» **Selected passage**:
After pushing a value into an array nested in an object. It shows the number of items in the array but the values are undefined rather than displaying the new array when i console log.

const warrior = {
  health: 100,
  equipment: ["sword", "sheild"],
  location: {
    x: 0,
    y: 0,
  },
  walk: function(a, b) {
    warrior.location.x = warrior.location.x + a;
    warrior.location.y = warrior.location.y + b
  },

  strike: function(c) {
    warrior.health = warrior.health - c
  },

  pickMeUp: function(equip) {
    warrior.equipment = warrior.equipment.push(equip)
  }


}
warrior.pickMeUp("axe");
console.log(warrior.equipment);
//undefined
//3

Im not sure why this is happening? Does this have anything to do with the way i wrote the function? writing it as >>

pickMeUp:function(equip){
            this.equipment.push(equip)

removes - undefined

but, it still only returns array length and not the values.

» **Rows**:

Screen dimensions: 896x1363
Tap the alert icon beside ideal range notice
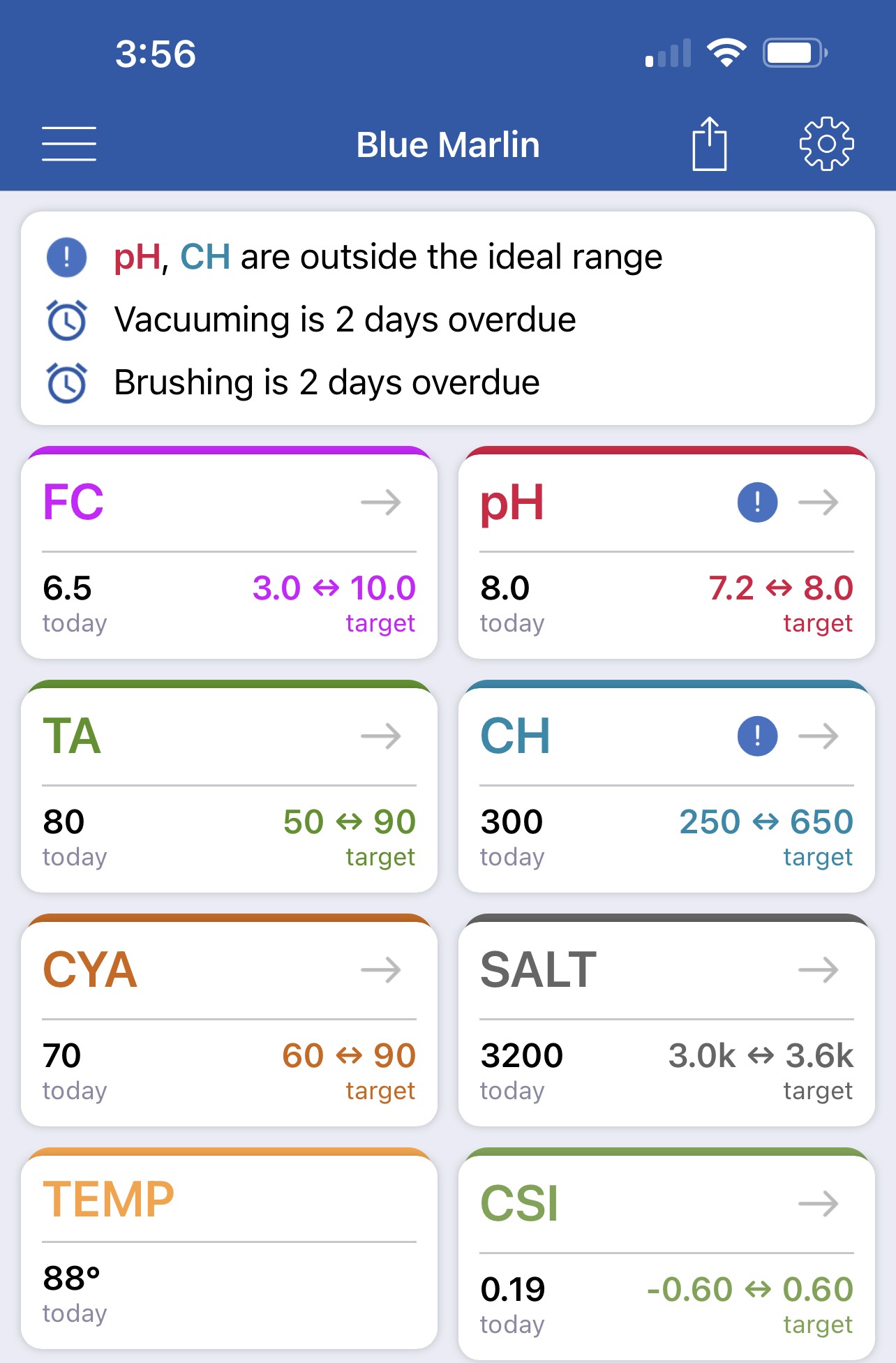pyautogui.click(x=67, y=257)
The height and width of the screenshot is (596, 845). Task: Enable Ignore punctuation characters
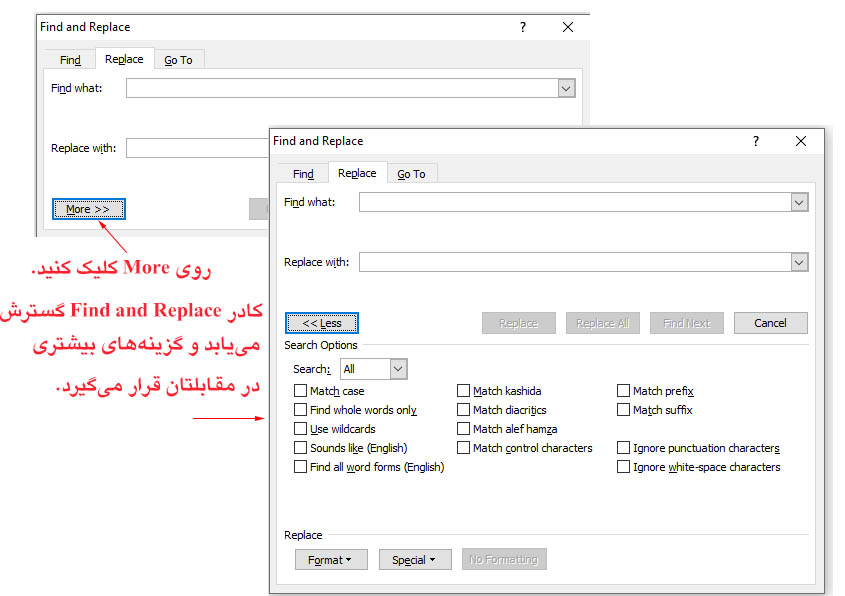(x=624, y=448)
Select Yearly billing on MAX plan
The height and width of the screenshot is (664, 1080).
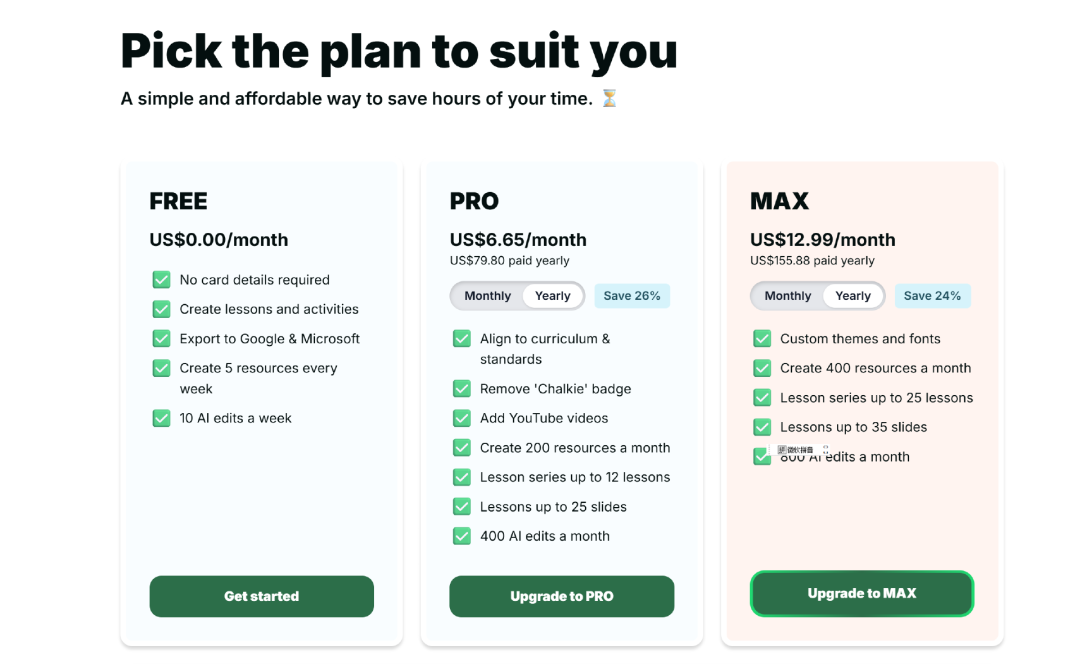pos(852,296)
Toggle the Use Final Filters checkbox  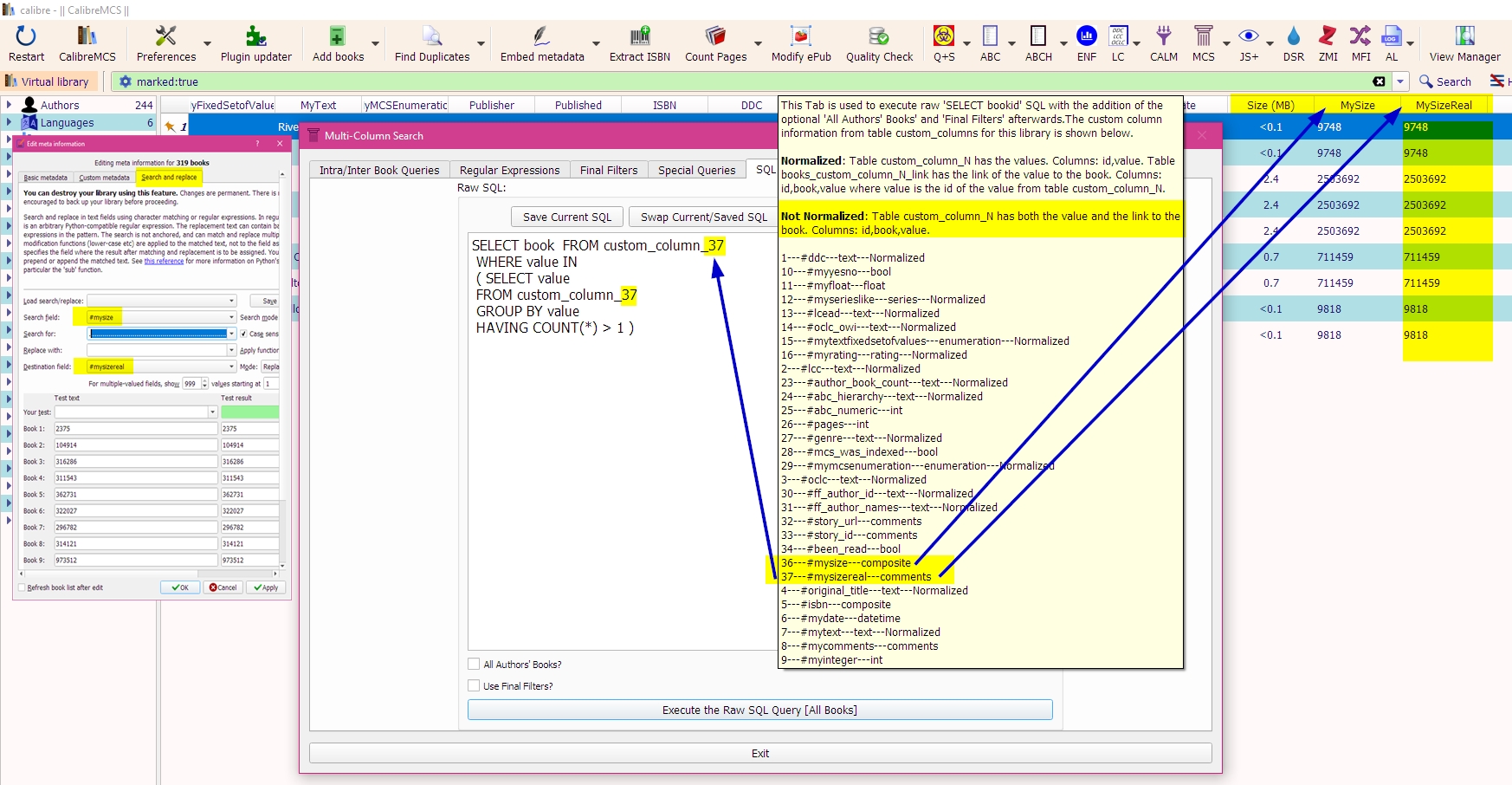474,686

» **What is needed**:
Answer these about the JavaScript question above:
1. What starting value does the warrior object give to health?
2. What value is passed to pickMeUp in the call?
3. What does the writer say the rewritten pickMeUp, using this.equipment.push(equip), removes?

» **Solution for this task**:
1. 100
2. "axe"
3. undefined